但是在《中华人民共和国刑法修正案(九)》之后,把这一条修改为“对被买儿童没有虐待行为,不阻碍对其进行解救的,可以从轻处罚”。也就是说,取消了“可以不追究刑事责任” 这一条。这也就意味着收买行为同样是一种犯罪行为,应当是严格入刑,对其追究刑事责任。
孙海洋夫妻与被拐孩子孙卓的见面现场
观察者网:随着相关案件的后续发展,在追责“养父母”这个问题上,我们往往会看到许多纠结的情况:有些是追诉时效的问题;有些是出于情感伦理层面的考虑,比如亲生父母考虑到“养父母”对孩子的投入与付出选择谅解;也有被拐孩子不希望“养父母”被追责而请求亲生父母出具谅解书的情况。在相关案件中,亲生父母出具的谅解书能使“养父母”不被追责吗?

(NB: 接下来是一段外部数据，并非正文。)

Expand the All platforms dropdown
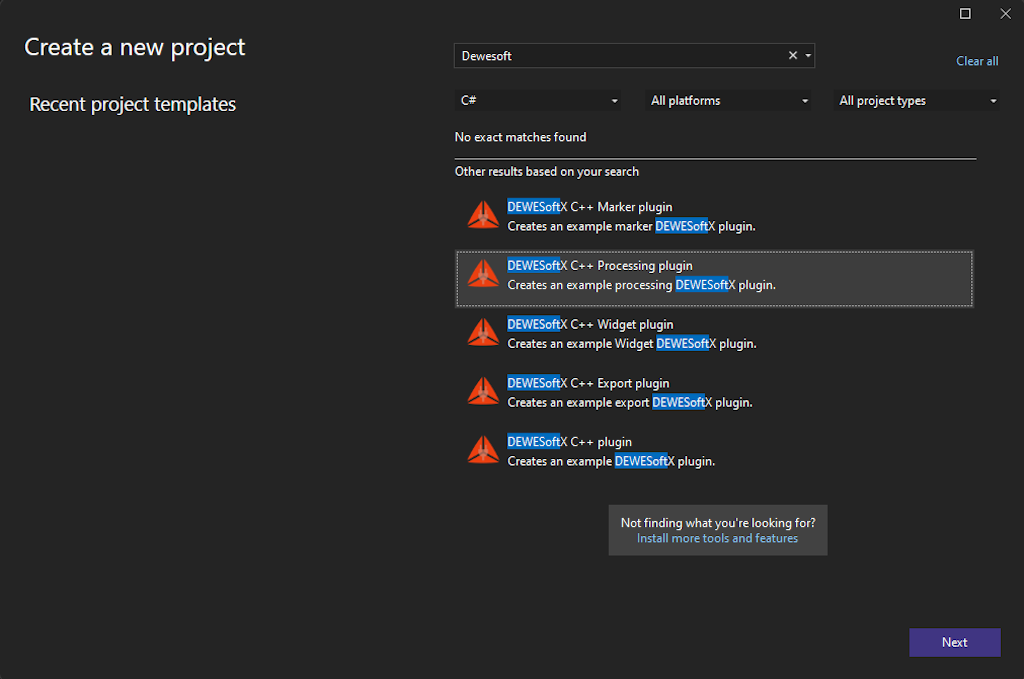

张玉霞:《刑法》中确实是有一个追诉时效期限的规定:“犯罪经过下列期限不再追诉:(一)法定最高刑为不满五年有期徒刑的,经过五年;(二)法定最高刑为五年以上不满十年有期徒刑的,经过十年……”
在孙卓被拐案中,这个犯罪行为其实已经有10多年了。收买被拐卖儿童罪,它的法定最高刑为3年有期徒刑,所以它的追诉时效仅仅只有5年。但其实在《刑法》第88条又规定了:“在人民检察院、公安机关、国家安全机关立案侦查或者人民法院受理案件以后,逃避侦查或者审判的,不受追诉期限的限制。”
在本案中,当时孩子一丢失之后,从监控里面就看到了是有一个大人把这个孩子给抱走的,所以这个孩子的父母当时应当是予以立案的。虽然说当时立案之后没有能够具体锁定犯罪嫌疑人,但是这件事情当时是予以立案的,而立案应当针对的是事而不是具体的人,所以在这种情况之下是不受追诉期限的限制的。
买家在这个孩子带回来之后,也帮他办理了异地落户,而且声称这个孩子是自己的。这一系列行为其实也可能涉嫌逃避侦查,所以这个案件不应当受到法定追诉期限的限制。
至于被害人的谅解书,也并不是犯罪嫌疑人的“免死金牌”。因为在刑事案件中,被害人的谅解书只是一个影响量刑轻重的情节,也就是可以从轻量刑的一个情节而已,并不能够根据谅解书就对犯罪嫌疑人的犯罪行为予以免责。